Hz. Peygamber'in yıldızlara benzettiği sahabenin birer birer dünyadan göçmesinden sonra Arap Yarımadası'nın dışına taşan İslam'a felsefî akımlar ve batıl inançlar sirayet etmeye ve böylece Devr-i Saadet'teki berrak inançlar bulanmaya ve insanların zihninde soru işaretleri oluşmaya başlamıştır. İslam adına hareket ettikleri halde islamî özden uzaklaşan âlimlerin yeni sorulara verdiği cevaplar İslam akâidini net bir şekilde ortaya koymak yerine oldukça karmaşık bir mecraya sürüklemiş ve Hz. Peygamber'in zuhur edeceğini haber verdiği fırkalar ortaya çıkmıştır. Bu fırkalar Allah'ı tanımak ve tanıtmak üzere O'nun zat ve sıfatları üzerinde fikir üretmeye çalışmışlardır. Ancak ne var ki onların bir kısmı Allah'ı fâni varlıklara benzetmiş bir kısmı da tenzih gayretiyle yola çıkarak Allah'ı bazen insandan güçsüz ve vasıfsız bir varlık olarak tanımak gibi uç görüşlere sürüklenmişlerdir.
Fakat kıyamete kadar baki olacak İslam dininin itikadını kollayacak âlimler Kuran'a ve Hz.
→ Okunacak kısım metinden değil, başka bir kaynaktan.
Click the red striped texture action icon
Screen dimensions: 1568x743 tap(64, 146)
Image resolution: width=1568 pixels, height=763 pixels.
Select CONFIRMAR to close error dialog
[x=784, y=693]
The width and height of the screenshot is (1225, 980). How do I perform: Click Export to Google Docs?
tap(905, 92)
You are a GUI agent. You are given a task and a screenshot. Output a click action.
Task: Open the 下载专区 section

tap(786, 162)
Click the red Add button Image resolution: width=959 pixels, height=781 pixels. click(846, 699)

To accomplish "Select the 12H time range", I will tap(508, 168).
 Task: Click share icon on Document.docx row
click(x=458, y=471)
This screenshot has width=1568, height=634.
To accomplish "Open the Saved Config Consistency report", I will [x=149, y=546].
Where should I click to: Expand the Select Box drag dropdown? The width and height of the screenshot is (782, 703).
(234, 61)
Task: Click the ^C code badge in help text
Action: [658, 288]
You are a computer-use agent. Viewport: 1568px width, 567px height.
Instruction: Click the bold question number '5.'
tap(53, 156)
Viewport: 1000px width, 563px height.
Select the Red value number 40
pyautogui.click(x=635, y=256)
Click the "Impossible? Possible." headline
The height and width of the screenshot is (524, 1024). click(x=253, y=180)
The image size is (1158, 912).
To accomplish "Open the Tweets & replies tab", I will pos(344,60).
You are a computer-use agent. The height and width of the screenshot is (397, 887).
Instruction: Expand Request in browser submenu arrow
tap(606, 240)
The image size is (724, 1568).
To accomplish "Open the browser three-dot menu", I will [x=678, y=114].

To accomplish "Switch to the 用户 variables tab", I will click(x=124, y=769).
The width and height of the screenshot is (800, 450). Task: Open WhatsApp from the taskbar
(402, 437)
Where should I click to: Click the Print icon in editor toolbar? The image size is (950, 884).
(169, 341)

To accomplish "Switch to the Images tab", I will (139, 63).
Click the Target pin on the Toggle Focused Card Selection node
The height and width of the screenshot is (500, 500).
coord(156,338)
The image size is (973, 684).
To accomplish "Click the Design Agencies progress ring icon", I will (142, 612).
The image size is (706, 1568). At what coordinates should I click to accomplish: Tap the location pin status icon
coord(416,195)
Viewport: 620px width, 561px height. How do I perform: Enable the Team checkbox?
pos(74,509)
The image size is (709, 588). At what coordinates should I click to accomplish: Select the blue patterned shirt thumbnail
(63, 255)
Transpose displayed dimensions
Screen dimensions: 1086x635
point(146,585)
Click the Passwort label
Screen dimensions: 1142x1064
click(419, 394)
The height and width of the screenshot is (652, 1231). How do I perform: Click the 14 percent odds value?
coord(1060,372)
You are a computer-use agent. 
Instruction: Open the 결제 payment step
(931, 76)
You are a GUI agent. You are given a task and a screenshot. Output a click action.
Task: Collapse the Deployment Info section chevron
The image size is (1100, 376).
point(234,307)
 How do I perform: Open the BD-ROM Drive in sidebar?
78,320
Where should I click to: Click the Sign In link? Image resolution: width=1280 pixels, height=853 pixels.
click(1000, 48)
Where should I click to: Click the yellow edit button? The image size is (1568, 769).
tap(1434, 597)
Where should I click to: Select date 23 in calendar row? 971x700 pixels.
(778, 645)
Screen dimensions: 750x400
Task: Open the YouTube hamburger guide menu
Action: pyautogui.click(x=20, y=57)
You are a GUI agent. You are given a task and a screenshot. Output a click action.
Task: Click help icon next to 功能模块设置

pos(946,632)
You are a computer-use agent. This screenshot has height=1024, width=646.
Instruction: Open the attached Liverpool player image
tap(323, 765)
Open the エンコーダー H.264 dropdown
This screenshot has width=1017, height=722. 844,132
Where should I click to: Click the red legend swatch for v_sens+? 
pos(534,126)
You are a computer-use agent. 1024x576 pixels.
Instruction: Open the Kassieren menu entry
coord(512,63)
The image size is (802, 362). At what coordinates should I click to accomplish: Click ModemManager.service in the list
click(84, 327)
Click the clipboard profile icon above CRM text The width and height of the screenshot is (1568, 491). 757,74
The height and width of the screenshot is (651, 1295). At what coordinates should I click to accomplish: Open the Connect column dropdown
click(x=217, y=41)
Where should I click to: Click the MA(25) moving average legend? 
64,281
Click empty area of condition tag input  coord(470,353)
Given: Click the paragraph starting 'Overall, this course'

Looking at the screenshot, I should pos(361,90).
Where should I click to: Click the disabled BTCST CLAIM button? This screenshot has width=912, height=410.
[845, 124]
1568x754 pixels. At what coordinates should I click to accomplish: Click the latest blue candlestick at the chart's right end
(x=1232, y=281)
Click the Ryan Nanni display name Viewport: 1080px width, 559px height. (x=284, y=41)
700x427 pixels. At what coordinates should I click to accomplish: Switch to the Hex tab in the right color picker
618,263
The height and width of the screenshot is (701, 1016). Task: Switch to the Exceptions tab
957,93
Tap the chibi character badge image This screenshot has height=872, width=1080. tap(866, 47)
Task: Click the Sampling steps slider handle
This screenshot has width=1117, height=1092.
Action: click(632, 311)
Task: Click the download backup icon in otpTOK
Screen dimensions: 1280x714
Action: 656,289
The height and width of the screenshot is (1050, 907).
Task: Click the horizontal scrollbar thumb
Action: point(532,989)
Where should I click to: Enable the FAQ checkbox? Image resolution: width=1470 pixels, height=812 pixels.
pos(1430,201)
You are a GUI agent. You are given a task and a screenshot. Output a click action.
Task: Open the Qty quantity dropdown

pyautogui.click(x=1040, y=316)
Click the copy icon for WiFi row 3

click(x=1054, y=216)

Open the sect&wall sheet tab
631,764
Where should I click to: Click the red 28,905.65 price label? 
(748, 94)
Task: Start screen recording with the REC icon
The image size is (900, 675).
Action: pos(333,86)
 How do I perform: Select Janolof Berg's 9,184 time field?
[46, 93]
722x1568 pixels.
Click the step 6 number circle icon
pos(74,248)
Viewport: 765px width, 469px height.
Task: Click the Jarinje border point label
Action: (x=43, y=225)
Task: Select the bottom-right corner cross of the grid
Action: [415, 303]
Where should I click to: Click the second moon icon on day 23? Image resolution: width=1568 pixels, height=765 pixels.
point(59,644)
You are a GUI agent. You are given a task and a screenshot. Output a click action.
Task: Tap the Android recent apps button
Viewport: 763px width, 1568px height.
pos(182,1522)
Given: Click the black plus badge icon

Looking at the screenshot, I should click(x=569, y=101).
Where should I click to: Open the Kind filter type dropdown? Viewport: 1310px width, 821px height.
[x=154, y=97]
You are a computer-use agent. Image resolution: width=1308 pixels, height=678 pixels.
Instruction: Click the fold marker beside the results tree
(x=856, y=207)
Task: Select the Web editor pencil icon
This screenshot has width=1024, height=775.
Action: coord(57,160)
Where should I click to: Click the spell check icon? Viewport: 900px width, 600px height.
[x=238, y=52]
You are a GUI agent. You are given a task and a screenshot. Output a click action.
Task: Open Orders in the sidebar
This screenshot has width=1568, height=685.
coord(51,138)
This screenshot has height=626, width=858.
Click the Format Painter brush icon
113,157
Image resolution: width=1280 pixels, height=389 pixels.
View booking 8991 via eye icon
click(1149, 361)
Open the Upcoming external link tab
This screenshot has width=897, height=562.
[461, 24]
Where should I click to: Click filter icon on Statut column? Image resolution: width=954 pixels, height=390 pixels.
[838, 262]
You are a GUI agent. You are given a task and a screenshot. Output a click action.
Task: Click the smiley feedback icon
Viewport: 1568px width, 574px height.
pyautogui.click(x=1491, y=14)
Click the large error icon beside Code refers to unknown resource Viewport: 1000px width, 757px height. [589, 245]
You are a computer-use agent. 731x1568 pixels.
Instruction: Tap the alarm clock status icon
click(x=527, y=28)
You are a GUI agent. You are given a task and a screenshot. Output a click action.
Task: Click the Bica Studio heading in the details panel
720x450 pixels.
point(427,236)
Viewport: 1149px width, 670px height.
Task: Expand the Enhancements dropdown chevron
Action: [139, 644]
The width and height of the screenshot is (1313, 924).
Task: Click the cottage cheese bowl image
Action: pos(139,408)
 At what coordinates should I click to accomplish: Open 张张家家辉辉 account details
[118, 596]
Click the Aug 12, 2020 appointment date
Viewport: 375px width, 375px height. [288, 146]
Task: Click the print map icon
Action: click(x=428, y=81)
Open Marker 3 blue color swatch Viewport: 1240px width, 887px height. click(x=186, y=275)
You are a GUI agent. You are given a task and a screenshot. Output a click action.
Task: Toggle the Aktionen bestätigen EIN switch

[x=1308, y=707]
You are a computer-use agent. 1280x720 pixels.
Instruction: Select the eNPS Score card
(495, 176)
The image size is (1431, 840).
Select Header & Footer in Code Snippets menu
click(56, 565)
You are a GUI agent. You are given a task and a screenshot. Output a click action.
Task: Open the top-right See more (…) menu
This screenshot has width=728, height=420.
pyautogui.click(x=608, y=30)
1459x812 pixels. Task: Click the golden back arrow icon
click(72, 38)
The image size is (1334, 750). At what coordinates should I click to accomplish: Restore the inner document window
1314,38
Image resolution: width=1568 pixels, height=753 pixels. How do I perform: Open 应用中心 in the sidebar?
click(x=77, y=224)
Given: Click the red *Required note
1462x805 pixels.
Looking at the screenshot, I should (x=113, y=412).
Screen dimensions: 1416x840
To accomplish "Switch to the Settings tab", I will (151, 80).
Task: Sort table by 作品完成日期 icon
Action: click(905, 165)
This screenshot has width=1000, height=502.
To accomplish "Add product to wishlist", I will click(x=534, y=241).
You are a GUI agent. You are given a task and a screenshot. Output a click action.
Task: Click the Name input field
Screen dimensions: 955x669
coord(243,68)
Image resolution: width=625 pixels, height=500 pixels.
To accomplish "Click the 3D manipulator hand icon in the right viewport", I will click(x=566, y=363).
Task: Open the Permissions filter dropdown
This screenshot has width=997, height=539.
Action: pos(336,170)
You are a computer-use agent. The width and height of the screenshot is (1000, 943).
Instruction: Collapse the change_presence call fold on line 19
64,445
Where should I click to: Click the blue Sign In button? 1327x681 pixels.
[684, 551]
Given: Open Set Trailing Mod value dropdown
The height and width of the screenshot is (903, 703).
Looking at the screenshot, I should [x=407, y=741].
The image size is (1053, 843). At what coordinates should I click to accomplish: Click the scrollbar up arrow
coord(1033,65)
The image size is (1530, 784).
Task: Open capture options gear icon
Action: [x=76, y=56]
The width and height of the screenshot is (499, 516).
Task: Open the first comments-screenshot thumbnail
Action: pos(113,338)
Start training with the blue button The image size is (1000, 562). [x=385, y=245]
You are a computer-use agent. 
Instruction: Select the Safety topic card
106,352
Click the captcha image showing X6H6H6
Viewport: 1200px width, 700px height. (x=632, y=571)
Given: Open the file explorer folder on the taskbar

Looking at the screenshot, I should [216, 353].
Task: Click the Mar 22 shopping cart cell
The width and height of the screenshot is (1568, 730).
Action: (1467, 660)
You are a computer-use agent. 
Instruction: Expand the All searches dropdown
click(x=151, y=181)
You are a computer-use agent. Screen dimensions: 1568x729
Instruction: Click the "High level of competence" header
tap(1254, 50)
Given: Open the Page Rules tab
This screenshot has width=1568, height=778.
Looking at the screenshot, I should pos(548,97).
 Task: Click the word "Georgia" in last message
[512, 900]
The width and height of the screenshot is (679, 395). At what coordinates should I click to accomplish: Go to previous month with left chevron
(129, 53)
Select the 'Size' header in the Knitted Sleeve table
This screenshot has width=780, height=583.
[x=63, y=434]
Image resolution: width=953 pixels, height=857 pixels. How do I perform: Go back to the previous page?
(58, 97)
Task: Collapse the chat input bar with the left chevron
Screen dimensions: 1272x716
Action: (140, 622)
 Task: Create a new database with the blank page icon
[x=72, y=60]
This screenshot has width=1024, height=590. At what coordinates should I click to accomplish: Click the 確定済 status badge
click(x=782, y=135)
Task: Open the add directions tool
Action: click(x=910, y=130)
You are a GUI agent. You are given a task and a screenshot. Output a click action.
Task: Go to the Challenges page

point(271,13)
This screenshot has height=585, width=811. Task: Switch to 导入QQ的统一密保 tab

Peygamber'in sünnetine uymayan görüşlerdeki hataları insanlığa anlatarak onları uyarmış ve böylece Hz. Peygamber'in irşat vazifesini devam ettirmişlerdir. Bunların adedi hayli kabarık olmakla birlikte bir kısmının fikirleri kendilerinden sonra sistemleştirilerek mezhep halinde temsil edilmiştir. Bunlardan iki tanesi ve diğerlerine bakarak birbirine sistem metot ve vardıkları netice bakımından en çok benzeyen Eş'arîlik ve Mâtürîdîlik ismiyle temsil edilen mezheplerdir. Ancak ne var ki onların da bazı konularda renk farkı kadar olmasa bile aynı rengin ton farkı olarak tarif edilebilecek farklı beyanlarının olduğu da bir gerçektir.
Bu çalışmada iki mezhebin birçok meselede göze çarpan farklılıklardan en çok gündemde tutulan ve bu günün bakış açısına en çok yansıyanları tercih edildi. Dolayısıyla halkın bakış açısına doğrudan yansımayanlara değinilmedi. Bu kitapta ayrıca farklı görüşlerin sebepleri ve onların insan hayatına yansımaları tahlil edildi.